FIG. 6 is a schematic view of a square grid plate according to a first embodiment of the present invention;

FIG. 7 is a schematic diagram of training a neural network structure model according to a first embodiment of the present invention;

fig. 8 is a schematic diagram of the overall principle of a system for detecting the eye's attention position in real time according to a second embodiment of the present invention.

Detailed Description

So that the manner in which the above recited objects, features and advantages of the present invention can be understood in detail, a more particular description of the invention, briefly summarized above, may be had by reference to the embodiments, some of which are illustrated in the appended drawings. All other embodiments, which can be made by one of ordinary skill in the art based on the embodiments of the present invention without making any inventive effort, shall fall within the scope of the present invention.

In the following description, numerous specific details are set forth in order to provide a thorough understanding of the present invention, but the present invention may be practiced in other ways other than those described herein, and persons skilled in the art will readily appreciate that the present invention is not limited to the specific embodiments disclosed below.

Further, reference herein to "one embodiment" or "an embodiment" means that a particular feature, structure, or characteristic can be included in at least one implementation of the invention. The appearances of the phrase "in one embodiment" in various places in the specification are not necessarily all referring to the same embodiment, nor are separate or alternative embodiments mutually exclusive of other embodiments.

While the embodiments of the present invention have been illustrated and described in detail in the drawings, the cross-sectional view of the device structure is not to scale in the general sense for ease of illustration, and the drawings are merely exemplary and should not be construed as limiting the scope of the invention. In addition, the three-dimensional dimensions of length, width and depth should be included in actual fabrication.

Also in the description of the present invention, it should be noted that the orientation or positional relationship indicated by the terms "upper, lower, inner and outer", etc. are based on the orientation or positional relationship shown in the drawings, are merely for convenience of describing the present invention and simplifying the description, and do not indicate or imply that the apparatus or elements referred to must have a specific orientation, be constructed and operated in a specific orientation, and thus should not be construed as limiting the present invention.

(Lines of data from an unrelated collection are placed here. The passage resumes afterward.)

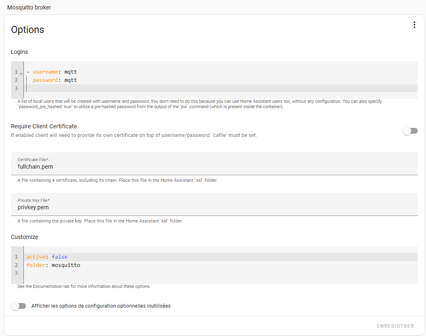The image size is (426, 336).
Task: Enable the Require Client Certificate switch
Action: pos(410,131)
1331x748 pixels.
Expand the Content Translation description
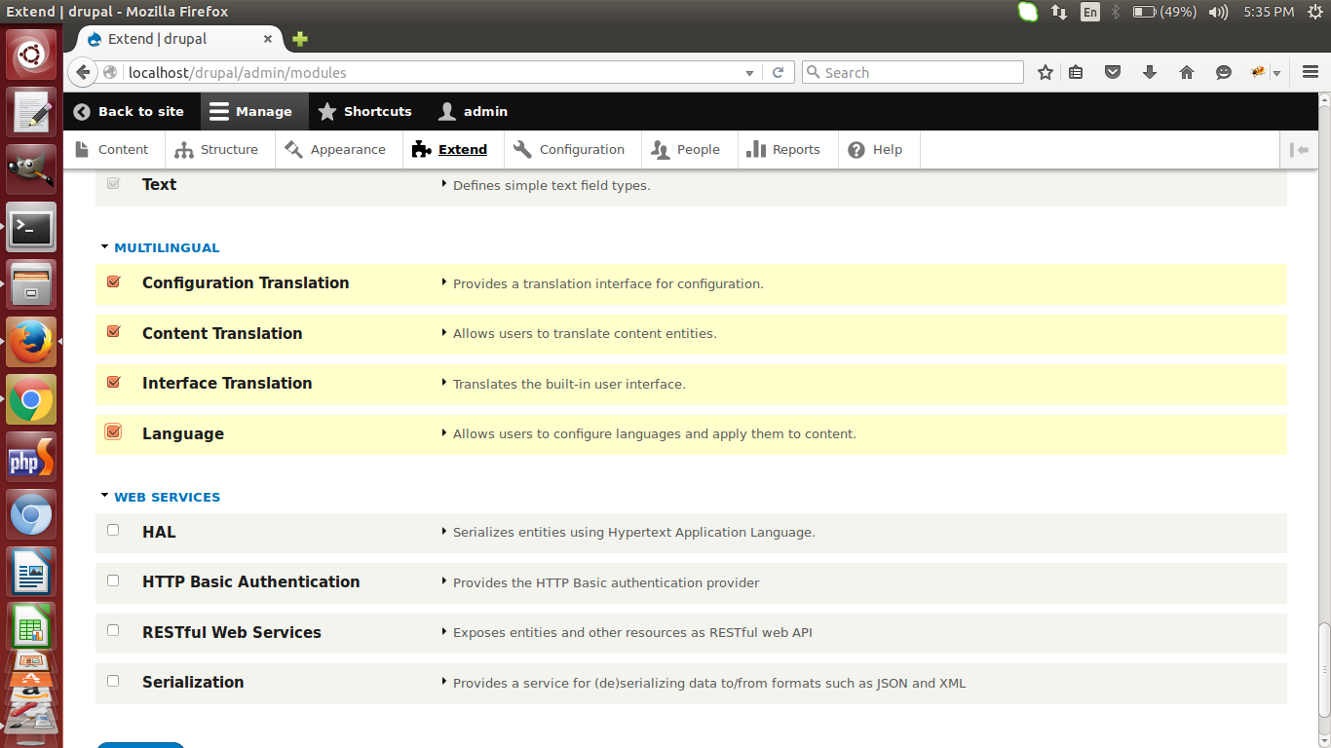(x=445, y=333)
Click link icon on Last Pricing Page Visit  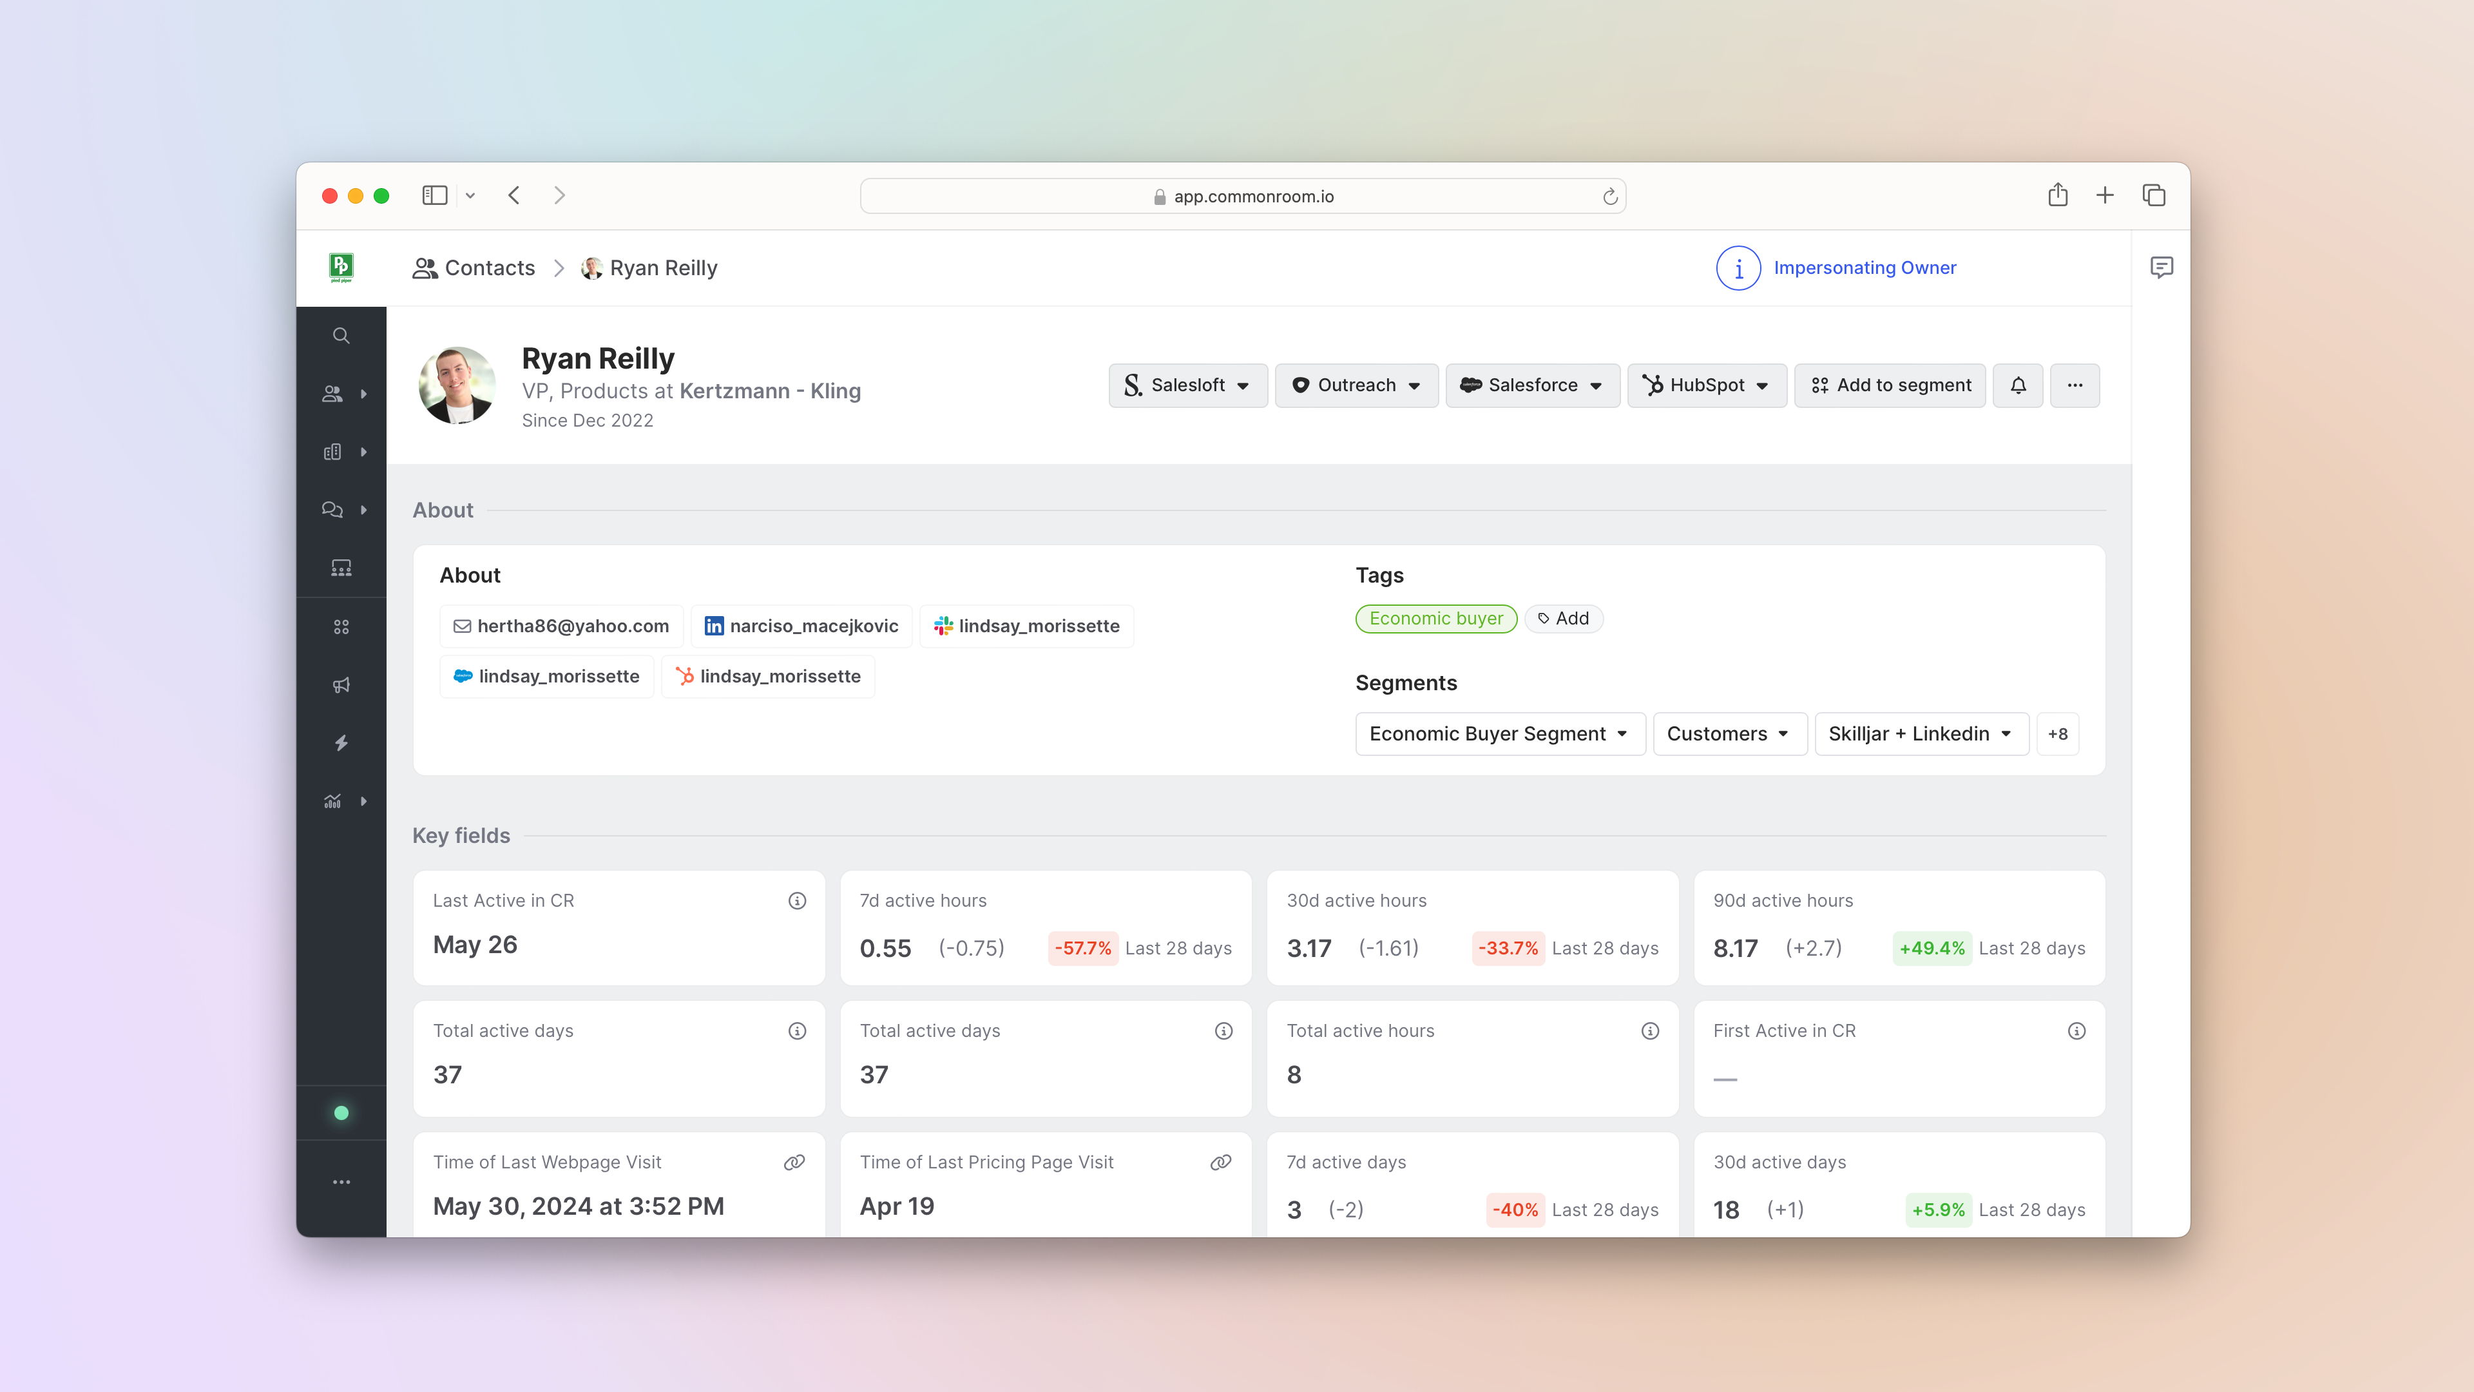(x=1221, y=1162)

Furthermore, the terms "first, second, or third" are used for descriptive purposes only and are not to be construed as indicating or implying relative importance.

The terms "mounted, connected, and coupled" should be construed broadly in this disclosure unless otherwise specifically indicated and defined, such as: can be fixed connection, detachable connection or integral connection; it may also be a mechanical connection, an electrical connection, or a direct connection, or may be indirectly connected through an intermediate medium, or may be a communication between two elements. The specific meaning of the above terms in the present invention will be understood in specific cases by those of ordinary skill in the art.

Example 1

In the big data age, the occurrence times of machine learning in human vision are more and more, a recommendation system on a shopping platform, a recommendation system in a search engine, mobile phone image recognition characters, voice conversion characters and alpha go fight world go universities, which are all outstanding in deep learning, the deep learning is not only applied to scientific research, but also has come close to the life of human beings, the life of the human beings is improved, the work load of the human beings is reduced through machines in the deep learning, and the corresponding efficiency is improved. Deep learning is a branch of machine learning. The deep learning structure features a deep sensor with several hidden layers, and features of lower layers are combined to form complicated higher layers for searching data features and attribute features.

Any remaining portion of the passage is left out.